▸ **Exercise brief**
Only the lines from the start of the entries through the line with "[Valvola di scarico con" are wanted; please output them exactly.

▸ **Supplied records**
┏━━
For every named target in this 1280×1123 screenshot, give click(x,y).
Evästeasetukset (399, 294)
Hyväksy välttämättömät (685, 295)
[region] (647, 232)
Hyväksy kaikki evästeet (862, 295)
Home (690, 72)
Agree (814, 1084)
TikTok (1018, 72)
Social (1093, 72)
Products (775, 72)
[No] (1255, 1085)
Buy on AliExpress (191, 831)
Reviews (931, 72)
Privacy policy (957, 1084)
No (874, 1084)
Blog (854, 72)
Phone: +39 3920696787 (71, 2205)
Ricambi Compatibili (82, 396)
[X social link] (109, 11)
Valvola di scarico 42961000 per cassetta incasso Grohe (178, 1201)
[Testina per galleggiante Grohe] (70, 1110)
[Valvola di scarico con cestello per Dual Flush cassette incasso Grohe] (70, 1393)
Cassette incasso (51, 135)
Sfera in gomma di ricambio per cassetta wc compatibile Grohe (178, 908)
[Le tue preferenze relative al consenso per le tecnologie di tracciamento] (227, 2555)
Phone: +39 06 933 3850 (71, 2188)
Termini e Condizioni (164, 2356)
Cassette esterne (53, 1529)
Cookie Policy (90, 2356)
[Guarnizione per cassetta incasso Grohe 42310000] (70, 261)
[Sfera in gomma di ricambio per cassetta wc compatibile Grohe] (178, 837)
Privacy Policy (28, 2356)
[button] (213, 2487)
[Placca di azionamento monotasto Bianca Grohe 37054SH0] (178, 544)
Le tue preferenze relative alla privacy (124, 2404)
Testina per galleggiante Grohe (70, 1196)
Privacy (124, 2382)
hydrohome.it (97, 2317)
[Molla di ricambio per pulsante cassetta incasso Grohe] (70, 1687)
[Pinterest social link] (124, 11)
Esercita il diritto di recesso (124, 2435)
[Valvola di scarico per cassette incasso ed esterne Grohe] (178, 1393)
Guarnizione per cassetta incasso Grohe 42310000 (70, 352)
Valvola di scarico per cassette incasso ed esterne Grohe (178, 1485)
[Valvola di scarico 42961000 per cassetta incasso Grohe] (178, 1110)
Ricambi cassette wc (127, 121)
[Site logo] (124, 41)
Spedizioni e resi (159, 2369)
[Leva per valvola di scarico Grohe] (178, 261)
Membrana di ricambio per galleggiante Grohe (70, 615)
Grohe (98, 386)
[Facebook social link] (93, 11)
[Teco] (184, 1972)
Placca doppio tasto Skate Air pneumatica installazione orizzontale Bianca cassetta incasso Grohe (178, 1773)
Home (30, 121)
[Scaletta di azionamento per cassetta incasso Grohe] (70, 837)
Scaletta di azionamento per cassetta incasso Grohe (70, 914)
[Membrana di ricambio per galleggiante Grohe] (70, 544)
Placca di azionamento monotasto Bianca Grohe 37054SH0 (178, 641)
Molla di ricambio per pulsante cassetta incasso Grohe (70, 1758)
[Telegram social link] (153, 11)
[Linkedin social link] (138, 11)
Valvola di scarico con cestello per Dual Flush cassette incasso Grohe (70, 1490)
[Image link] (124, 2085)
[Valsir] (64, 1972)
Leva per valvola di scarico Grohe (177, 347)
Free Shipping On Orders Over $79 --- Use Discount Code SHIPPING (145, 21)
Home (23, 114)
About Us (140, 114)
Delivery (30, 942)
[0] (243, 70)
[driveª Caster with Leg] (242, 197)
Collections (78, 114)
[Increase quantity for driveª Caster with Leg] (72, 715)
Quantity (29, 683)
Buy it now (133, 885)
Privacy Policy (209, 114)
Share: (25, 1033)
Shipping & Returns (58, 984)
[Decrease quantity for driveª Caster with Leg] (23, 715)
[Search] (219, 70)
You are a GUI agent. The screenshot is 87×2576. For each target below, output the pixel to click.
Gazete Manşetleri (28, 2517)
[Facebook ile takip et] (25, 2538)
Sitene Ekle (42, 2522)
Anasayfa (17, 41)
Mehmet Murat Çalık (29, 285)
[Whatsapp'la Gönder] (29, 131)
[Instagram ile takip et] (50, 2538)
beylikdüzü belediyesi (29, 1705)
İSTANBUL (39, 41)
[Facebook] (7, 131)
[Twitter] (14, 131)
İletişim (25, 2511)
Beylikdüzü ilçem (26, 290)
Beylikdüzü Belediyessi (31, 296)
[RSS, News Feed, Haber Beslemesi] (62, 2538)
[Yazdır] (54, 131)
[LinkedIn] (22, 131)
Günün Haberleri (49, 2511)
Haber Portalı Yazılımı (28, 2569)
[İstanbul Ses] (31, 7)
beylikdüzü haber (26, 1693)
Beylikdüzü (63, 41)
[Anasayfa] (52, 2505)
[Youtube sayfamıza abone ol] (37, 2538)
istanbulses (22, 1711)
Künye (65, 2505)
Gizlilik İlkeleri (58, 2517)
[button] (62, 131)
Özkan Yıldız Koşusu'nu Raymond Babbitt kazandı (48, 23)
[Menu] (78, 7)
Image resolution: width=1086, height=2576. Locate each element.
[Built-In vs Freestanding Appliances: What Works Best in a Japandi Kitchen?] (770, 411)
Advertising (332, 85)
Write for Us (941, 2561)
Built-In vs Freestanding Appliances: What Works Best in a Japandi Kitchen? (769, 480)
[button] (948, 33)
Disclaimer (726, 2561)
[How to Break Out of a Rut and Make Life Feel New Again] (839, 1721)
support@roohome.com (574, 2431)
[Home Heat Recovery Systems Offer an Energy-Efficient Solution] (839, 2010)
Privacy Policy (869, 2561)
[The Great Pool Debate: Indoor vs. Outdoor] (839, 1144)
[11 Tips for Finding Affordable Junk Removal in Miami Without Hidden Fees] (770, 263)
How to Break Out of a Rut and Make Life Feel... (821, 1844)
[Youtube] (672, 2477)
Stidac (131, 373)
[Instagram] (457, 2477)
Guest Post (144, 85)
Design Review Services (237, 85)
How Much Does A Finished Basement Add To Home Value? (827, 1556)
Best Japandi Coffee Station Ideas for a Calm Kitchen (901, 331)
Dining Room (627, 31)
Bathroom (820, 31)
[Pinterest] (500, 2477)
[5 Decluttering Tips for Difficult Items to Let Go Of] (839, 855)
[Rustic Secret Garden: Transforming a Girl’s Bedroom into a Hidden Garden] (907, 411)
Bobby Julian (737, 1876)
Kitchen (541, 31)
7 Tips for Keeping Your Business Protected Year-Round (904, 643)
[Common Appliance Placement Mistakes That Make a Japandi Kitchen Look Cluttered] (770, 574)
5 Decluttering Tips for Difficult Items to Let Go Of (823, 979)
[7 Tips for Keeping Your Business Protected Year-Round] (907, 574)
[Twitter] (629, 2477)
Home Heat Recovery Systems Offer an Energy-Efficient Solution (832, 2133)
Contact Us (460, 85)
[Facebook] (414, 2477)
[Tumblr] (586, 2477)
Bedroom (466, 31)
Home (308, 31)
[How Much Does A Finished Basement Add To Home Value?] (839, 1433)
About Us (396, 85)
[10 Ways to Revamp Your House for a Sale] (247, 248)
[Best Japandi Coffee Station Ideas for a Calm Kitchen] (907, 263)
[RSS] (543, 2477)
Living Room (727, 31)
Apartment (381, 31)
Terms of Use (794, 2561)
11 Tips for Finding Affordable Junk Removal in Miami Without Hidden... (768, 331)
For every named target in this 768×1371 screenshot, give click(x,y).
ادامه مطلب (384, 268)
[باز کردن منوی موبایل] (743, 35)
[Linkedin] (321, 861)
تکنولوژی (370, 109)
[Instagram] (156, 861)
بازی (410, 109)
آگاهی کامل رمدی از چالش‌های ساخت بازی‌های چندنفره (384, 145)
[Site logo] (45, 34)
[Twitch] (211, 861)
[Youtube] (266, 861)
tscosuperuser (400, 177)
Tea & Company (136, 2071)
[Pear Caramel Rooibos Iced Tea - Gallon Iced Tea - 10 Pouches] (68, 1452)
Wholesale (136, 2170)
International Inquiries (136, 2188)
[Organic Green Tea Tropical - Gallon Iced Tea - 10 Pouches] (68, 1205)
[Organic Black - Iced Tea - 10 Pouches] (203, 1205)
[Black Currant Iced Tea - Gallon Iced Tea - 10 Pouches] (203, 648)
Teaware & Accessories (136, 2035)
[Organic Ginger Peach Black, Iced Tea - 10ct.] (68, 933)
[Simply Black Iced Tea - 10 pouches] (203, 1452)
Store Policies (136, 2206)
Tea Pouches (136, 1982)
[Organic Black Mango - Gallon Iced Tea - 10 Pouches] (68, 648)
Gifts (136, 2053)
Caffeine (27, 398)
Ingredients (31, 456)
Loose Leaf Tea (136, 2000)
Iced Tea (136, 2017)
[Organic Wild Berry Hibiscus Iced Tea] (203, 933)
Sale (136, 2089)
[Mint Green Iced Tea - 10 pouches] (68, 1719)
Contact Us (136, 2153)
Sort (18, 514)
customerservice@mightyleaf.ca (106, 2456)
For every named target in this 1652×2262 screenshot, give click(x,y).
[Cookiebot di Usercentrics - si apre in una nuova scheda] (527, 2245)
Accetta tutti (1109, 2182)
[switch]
┗━━
▸ **Response area**
For every named target in this 1280×1123 screenshot, give click(x,y).
Evästeasetukset (399, 294)
Hyväksy välttämättömät (685, 295)
[region] (647, 232)
Hyväksy kaikki evästeet (862, 295)
Home (690, 72)
Agree (814, 1084)
TikTok (1018, 72)
Social (1093, 72)
Products (775, 72)
[No] (1255, 1085)
Buy on AliExpress (191, 831)
Reviews (931, 72)
Privacy policy (957, 1084)
No (874, 1084)
Blog (854, 72)
Phone: +39 3920696787 (71, 2205)
Ricambi Compatibili (82, 396)
[X social link] (109, 11)
Valvola di scarico 42961000 per cassetta incasso Grohe (178, 1201)
[Testina per galleggiante Grohe] (70, 1110)
[Valvola di scarico con cestello per Dual Flush cassette incasso Grohe] (70, 1393)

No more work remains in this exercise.